## start RECORDS TO USE
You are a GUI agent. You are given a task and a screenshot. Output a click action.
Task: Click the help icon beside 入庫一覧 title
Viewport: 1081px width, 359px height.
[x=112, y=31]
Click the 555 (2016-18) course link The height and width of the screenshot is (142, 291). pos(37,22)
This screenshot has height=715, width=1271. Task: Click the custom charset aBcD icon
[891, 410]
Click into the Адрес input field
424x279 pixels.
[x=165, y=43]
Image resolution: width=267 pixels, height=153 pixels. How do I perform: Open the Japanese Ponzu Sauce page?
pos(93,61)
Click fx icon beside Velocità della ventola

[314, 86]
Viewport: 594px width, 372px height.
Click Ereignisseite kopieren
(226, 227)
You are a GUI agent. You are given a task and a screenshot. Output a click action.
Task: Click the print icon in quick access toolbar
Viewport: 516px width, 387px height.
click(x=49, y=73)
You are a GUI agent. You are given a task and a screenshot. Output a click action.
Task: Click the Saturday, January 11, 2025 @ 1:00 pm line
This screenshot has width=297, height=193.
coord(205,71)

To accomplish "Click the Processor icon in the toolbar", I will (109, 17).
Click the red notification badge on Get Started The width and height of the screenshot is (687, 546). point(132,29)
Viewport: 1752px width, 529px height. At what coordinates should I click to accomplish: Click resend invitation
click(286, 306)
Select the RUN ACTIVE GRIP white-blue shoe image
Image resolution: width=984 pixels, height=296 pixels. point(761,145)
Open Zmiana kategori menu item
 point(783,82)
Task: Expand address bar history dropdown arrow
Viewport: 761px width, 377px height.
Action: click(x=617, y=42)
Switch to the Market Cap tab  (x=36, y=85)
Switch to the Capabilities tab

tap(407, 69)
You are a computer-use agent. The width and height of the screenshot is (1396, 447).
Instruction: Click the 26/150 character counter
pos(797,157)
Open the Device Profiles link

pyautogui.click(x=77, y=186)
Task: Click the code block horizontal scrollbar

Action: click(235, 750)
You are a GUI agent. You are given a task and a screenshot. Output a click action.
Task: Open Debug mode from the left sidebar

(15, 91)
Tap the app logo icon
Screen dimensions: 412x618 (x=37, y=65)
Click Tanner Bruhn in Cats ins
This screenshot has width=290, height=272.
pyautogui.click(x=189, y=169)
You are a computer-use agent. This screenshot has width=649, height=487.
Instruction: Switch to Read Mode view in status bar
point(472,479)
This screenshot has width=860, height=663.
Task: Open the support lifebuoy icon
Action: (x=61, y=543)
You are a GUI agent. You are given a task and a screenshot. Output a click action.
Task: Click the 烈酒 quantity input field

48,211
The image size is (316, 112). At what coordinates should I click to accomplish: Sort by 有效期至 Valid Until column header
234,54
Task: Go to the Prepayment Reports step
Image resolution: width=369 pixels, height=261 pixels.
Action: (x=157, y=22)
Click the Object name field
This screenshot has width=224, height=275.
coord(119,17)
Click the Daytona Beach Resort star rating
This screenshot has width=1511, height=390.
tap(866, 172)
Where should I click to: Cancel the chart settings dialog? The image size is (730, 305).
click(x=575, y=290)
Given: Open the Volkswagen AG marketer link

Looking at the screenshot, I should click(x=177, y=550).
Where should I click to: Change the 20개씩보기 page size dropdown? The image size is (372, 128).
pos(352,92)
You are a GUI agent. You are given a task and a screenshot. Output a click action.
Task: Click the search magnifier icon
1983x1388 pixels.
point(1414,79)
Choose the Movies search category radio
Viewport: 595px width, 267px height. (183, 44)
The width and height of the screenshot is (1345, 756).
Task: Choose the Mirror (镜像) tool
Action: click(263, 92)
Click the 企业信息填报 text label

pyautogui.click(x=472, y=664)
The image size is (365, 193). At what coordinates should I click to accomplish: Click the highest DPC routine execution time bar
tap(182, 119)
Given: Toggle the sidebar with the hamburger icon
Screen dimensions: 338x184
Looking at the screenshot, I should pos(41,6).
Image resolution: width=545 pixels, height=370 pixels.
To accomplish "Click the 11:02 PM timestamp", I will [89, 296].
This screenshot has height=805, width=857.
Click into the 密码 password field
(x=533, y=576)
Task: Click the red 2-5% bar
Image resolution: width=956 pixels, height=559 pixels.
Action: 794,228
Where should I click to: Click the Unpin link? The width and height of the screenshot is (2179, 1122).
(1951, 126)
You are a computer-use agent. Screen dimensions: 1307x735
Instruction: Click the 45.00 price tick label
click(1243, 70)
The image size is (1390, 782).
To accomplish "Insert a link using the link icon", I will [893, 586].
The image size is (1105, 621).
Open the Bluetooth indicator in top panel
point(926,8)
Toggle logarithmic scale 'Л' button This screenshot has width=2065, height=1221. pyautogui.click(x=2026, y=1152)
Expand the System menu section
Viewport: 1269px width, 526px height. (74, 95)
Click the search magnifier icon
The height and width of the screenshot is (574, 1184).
## end RECORDS TO USE
• GOAL:
Reproduce the listing from the line containing "This screenshot has height=805, width=857." through the last line of the listing, swapping "Bluetooth" for "Wi-Fi" and leaving everything else unchanged.

• EXERCISE RESPONSE:
This screenshot has height=805, width=857.
Click into the 密码 password field
(x=533, y=576)
Task: Click the red 2-5% bar
Image resolution: width=956 pixels, height=559 pixels.
Action: 794,228
Where should I click to: Click the Unpin link? The width and height of the screenshot is (2179, 1122).
(1951, 126)
You are a computer-use agent. Screen dimensions: 1307x735
Instruction: Click the 45.00 price tick label
click(1243, 70)
The image size is (1390, 782).
To accomplish "Insert a link using the link icon", I will [893, 586].
The image size is (1105, 621).
Open the Wi-Fi indicator in top panel
point(926,8)
Toggle logarithmic scale 'Л' button This screenshot has width=2065, height=1221. pyautogui.click(x=2026, y=1152)
Expand the System menu section
Viewport: 1269px width, 526px height. (74, 95)
Click the search magnifier icon
The height and width of the screenshot is (574, 1184).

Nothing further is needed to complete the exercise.